Velocity Of MZM Money Stock
The MZM money supply currently stands at $21.1 trillion, while the total nominal GDP is $19.5 billion. The GDP needs to grow over 8%, to get to MZM supply, assuming MZM doesn’t grow, which won’t happen. It means meager inflation to near no inflation environment for a very long time. The Fed knows this; that is why they are shifting to an average inflation target.
MZM Money Stock vs GDP
As I explained in today’s post-FOMC audio update, on the update board of the chatroom, this could be bad news for big-time growth stocks. The reason is that valuation on these high growth stocks has gone up tremendously, anticipating higher inflation rates. Higher inflation gives these high growth companies even more revenue and earnings growth, and in the case of high margin business margin expansion. But with lower inflation expectations, it means that there will likely need to be a reset.
S&P 500 (SPY)
Anyway, the S&P 500 (SPDR S&P 500 (NYSE:SPY)) failed to push past 3,425, and I think that sets up for that push lower to 3,340.
S&P 500 Index
NASDAQ 100 (QQQ)
Meanwhile, NASDAQ 100, via the Qs, tested and fell below $275 yesterday, likely setting up that drop to $270.

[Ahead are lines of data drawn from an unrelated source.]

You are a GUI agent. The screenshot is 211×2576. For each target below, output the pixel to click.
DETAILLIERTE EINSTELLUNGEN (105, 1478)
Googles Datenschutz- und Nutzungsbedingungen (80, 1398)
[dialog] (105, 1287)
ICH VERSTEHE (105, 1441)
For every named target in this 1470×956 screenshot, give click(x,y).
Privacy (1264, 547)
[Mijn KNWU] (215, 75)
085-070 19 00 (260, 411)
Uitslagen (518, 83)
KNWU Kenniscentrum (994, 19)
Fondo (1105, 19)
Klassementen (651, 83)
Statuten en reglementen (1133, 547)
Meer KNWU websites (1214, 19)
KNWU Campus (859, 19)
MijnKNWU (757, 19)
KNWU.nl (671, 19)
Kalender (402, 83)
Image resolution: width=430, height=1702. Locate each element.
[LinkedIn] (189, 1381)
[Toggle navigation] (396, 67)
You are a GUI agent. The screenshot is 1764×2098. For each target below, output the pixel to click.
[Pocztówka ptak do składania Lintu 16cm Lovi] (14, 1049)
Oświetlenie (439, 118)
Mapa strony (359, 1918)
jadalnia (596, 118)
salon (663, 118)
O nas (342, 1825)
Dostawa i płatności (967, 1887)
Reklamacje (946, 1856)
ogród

Amazon (NASDAQ:AMZN) just fell below support around $3,100 yesterday, and that is a bad indication. It likely means this stock has further to drop. I still think $2,800 is coming.
Amazon Inc Daily Chart
Apple (NASDAQ:AAPL) also struggled, and is nearing a significant breakdown; options traders are betting on it. $108 is the next level to watch for.
Apple Inc Chart
Wednesday was not the greatest day for PayPal (NASDAQ:PYPL), with this stock teetering on the edge of a big breakdown of its own, and the potential to drop to around $165.